Task to complete: Your answer must repeat all of the entries word for word, without any images.
----- Dataset records
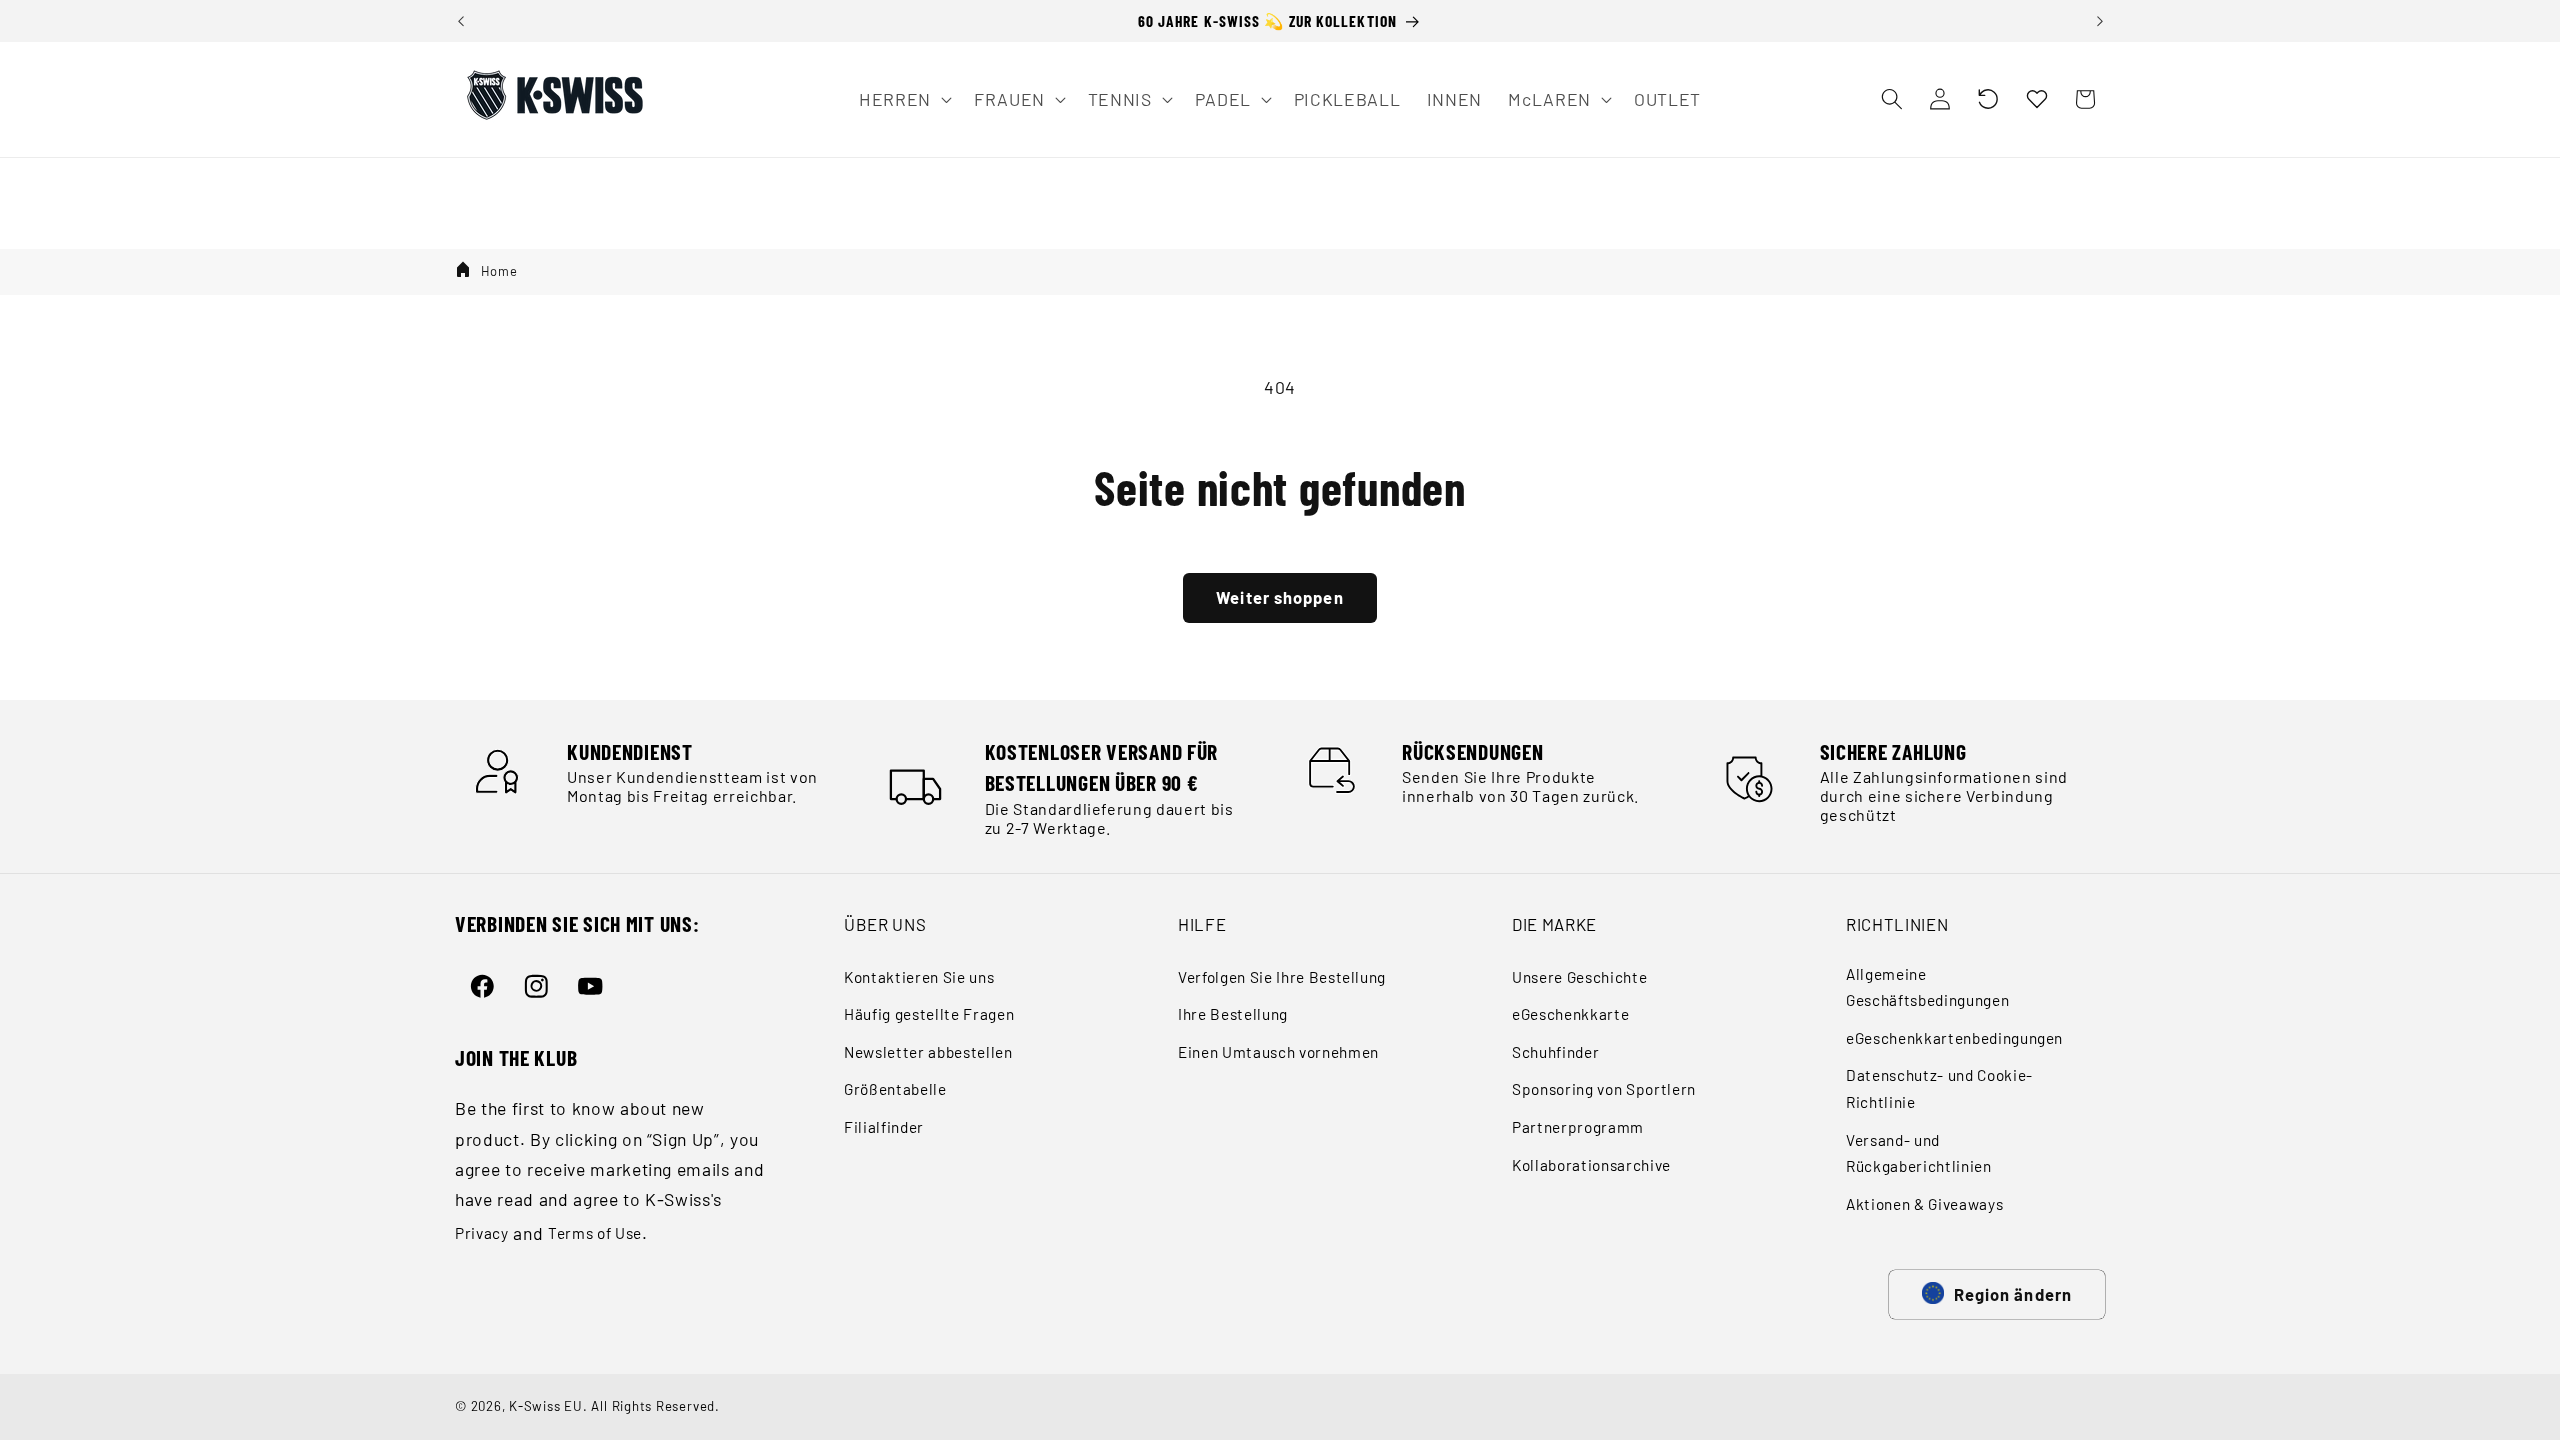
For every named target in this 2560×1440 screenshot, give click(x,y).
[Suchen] (1891, 99)
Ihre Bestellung (1233, 1014)
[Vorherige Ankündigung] (461, 21)
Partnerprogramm (1578, 1127)
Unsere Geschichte (1579, 977)
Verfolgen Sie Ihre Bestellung (1282, 977)
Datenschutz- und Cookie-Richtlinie (1939, 1088)
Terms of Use (595, 1233)
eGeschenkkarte (1570, 1014)
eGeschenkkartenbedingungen (1954, 1038)
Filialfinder (884, 1127)
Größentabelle (895, 1089)
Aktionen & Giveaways (1924, 1204)
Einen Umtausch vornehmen (1278, 1052)
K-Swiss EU (546, 1406)
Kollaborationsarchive (1591, 1165)
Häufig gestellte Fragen (929, 1014)
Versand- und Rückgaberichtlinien (1919, 1153)
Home (499, 271)
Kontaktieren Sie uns (919, 977)
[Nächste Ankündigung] (2100, 21)
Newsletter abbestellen (928, 1052)
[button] (1988, 99)
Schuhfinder (1555, 1052)
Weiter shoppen (1279, 597)
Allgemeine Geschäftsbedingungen (1927, 987)
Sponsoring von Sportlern (1604, 1089)
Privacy (482, 1233)
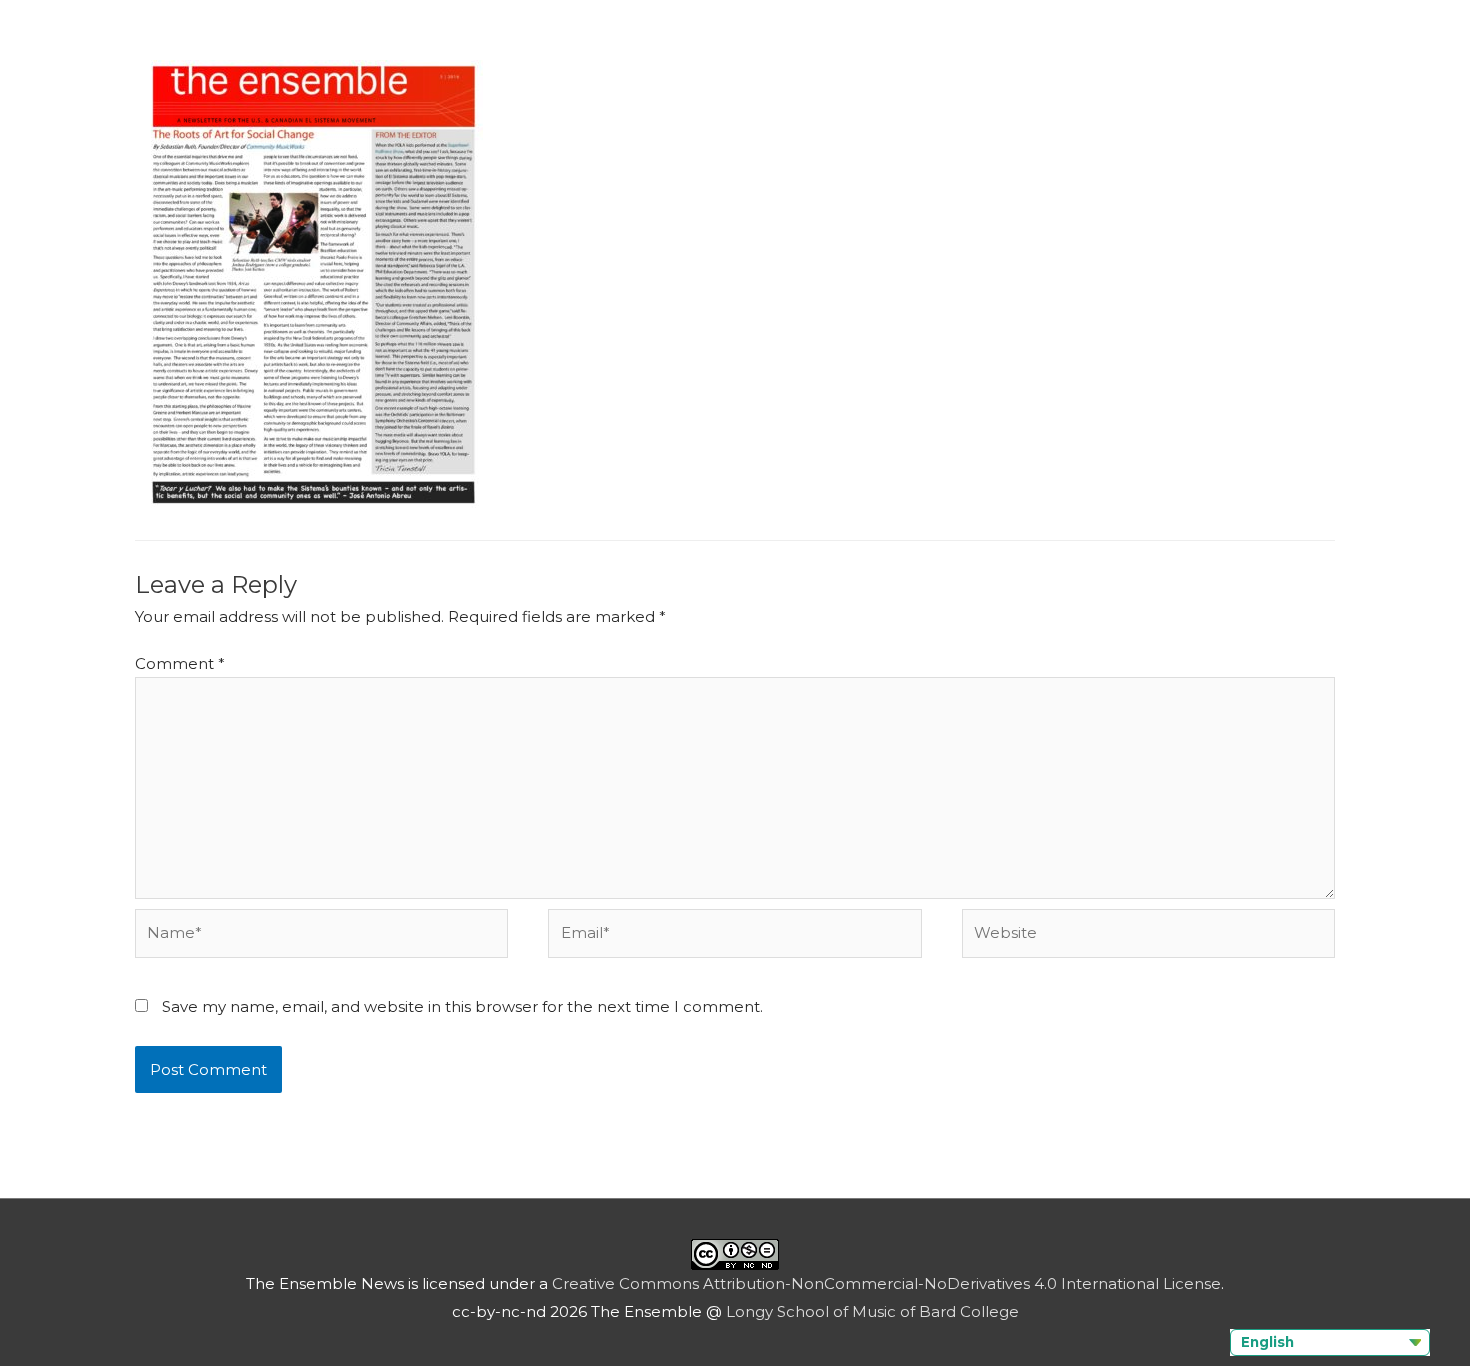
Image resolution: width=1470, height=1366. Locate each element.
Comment (180, 663)
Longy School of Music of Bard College (872, 1311)
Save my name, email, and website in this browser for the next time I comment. (462, 1006)
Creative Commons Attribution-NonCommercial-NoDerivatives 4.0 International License (886, 1283)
----------
Your solution:
For every named target in this 2560×1440 screenshot, give click(x,y).
[Suchen] (1891, 99)
Ihre Bestellung (1233, 1014)
[Vorherige Ankündigung] (461, 21)
Partnerprogramm (1578, 1127)
Unsere Geschichte (1579, 977)
Verfolgen Sie Ihre Bestellung (1282, 977)
Datenschutz- und Cookie-Richtlinie (1939, 1088)
Terms of Use (595, 1233)
eGeschenkkarte (1570, 1014)
eGeschenkkartenbedingungen (1954, 1038)
Filialfinder (884, 1127)
Größentabelle (895, 1089)
Aktionen & Giveaways (1924, 1204)
Einen Umtausch vornehmen (1278, 1052)
K-Swiss EU (546, 1406)
Kollaborationsarchive (1591, 1165)
Häufig gestellte Fragen (929, 1014)
Versand- und Rückgaberichtlinien (1919, 1153)
Home (499, 271)
Kontaktieren Sie uns (919, 977)
[Nächste Ankündigung] (2100, 21)
Newsletter abbestellen (928, 1052)
[button] (1988, 99)
Schuhfinder (1555, 1052)
Weiter shoppen (1279, 597)
Allgemeine Geschäftsbedingungen (1927, 987)
Sponsoring von Sportlern (1604, 1089)
Privacy (482, 1233)
Image resolution: width=1470, height=1366. Locate each element.
Comment (180, 663)
Longy School of Music of Bard College (872, 1311)
Save my name, email, and website in this browser for the next time I comment. (462, 1006)
Creative Commons Attribution-NonCommercial-NoDerivatives 4.0 International License (886, 1283)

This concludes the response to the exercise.